## [Brief]
Extract each of the records below and reproduce every line word for word, without changing or leaving out anything.

## [Listing]

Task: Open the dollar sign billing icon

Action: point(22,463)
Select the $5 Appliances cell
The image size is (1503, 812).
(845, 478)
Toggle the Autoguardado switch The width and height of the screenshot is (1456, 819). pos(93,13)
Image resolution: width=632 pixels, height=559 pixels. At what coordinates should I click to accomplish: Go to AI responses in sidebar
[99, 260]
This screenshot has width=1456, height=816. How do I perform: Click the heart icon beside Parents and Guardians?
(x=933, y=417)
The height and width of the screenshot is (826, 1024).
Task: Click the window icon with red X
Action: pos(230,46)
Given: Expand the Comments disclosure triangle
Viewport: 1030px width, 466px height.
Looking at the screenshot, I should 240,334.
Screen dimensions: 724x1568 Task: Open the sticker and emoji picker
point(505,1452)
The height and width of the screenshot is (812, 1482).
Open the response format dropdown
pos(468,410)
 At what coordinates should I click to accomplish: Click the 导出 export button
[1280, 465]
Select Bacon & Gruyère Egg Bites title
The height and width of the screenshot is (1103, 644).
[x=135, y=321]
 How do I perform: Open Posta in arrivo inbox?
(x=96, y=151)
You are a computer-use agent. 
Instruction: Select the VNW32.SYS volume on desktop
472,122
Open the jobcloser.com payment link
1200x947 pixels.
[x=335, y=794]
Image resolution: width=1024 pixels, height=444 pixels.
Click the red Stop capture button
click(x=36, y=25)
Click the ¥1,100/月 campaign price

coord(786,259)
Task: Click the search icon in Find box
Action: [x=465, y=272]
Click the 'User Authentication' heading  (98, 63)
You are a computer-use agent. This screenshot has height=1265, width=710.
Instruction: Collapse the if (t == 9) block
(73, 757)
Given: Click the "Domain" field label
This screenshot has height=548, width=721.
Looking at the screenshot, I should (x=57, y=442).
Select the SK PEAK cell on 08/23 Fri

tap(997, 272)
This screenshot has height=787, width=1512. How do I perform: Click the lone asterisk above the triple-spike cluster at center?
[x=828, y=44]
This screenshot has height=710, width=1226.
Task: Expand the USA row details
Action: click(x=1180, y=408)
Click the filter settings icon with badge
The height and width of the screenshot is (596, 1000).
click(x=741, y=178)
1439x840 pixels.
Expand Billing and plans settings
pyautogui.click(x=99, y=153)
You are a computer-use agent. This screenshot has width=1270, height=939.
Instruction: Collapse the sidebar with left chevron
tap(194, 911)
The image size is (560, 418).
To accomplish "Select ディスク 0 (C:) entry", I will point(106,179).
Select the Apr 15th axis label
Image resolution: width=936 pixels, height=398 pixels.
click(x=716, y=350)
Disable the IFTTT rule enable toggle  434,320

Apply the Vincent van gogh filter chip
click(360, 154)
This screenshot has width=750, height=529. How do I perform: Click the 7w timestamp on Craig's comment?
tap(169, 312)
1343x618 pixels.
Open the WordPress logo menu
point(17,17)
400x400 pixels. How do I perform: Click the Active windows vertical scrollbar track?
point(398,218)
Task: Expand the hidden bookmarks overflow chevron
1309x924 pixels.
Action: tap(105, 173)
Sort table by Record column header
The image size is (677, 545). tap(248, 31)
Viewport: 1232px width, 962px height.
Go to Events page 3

## [Answer to the task]
Task: Open the dollar sign billing icon

Action: point(22,463)
Select the $5 Appliances cell
The image size is (1503, 812).
(845, 478)
Toggle the Autoguardado switch The width and height of the screenshot is (1456, 819). pos(93,13)
Image resolution: width=632 pixels, height=559 pixels. At what coordinates should I click to accomplish: Go to AI responses in sidebar
[99, 260]
This screenshot has width=1456, height=816. How do I perform: Click the heart icon beside Parents and Guardians?
(x=933, y=417)
The height and width of the screenshot is (826, 1024).
Task: Click the window icon with red X
Action: pos(230,46)
Given: Expand the Comments disclosure triangle
Viewport: 1030px width, 466px height.
Looking at the screenshot, I should 240,334.
Screen dimensions: 724x1568 Task: Open the sticker and emoji picker
point(505,1452)
The height and width of the screenshot is (812, 1482).
Open the response format dropdown
pos(468,410)
 At what coordinates should I click to accomplish: Click the 导出 export button
[1280, 465]
Select Bacon & Gruyère Egg Bites title
The height and width of the screenshot is (1103, 644).
[x=135, y=321]
 How do I perform: Open Posta in arrivo inbox?
(x=96, y=151)
You are a computer-use agent. 
Instruction: Select the VNW32.SYS volume on desktop
472,122
Open the jobcloser.com payment link
1200x947 pixels.
[x=335, y=794]
Image resolution: width=1024 pixels, height=444 pixels.
Click the red Stop capture button
click(x=36, y=25)
Click the ¥1,100/月 campaign price

coord(786,259)
Task: Click the search icon in Find box
Action: [x=465, y=272]
Click the 'User Authentication' heading  (98, 63)
You are a computer-use agent. This screenshot has height=1265, width=710.
Instruction: Collapse the if (t == 9) block
(73, 757)
Given: Click the "Domain" field label
This screenshot has height=548, width=721.
Looking at the screenshot, I should (x=57, y=442).
Select the SK PEAK cell on 08/23 Fri

tap(997, 272)
This screenshot has height=787, width=1512. How do I perform: Click the lone asterisk above the triple-spike cluster at center?
[x=828, y=44]
This screenshot has height=710, width=1226.
Task: Expand the USA row details
Action: click(x=1180, y=408)
Click the filter settings icon with badge
The height and width of the screenshot is (596, 1000).
click(x=741, y=178)
1439x840 pixels.
Expand Billing and plans settings
pyautogui.click(x=99, y=153)
You are a computer-use agent. This screenshot has width=1270, height=939.
Instruction: Collapse the sidebar with left chevron
tap(194, 911)
The image size is (560, 418).
To accomplish "Select ディスク 0 (C:) entry", I will point(106,179).
Select the Apr 15th axis label
Image resolution: width=936 pixels, height=398 pixels.
click(x=716, y=350)
Disable the IFTTT rule enable toggle  434,320

Apply the Vincent van gogh filter chip
click(360, 154)
This screenshot has width=750, height=529. How do I perform: Click the 7w timestamp on Craig's comment?
tap(169, 312)
1343x618 pixels.
Open the WordPress logo menu
point(17,17)
400x400 pixels. How do I perform: Click the Active windows vertical scrollbar track?
point(398,218)
Task: Expand the hidden bookmarks overflow chevron
1309x924 pixels.
Action: tap(105, 173)
Sort table by Record column header
The image size is (677, 545). tap(248, 31)
Viewport: 1232px width, 962px height.
Go to Events page 3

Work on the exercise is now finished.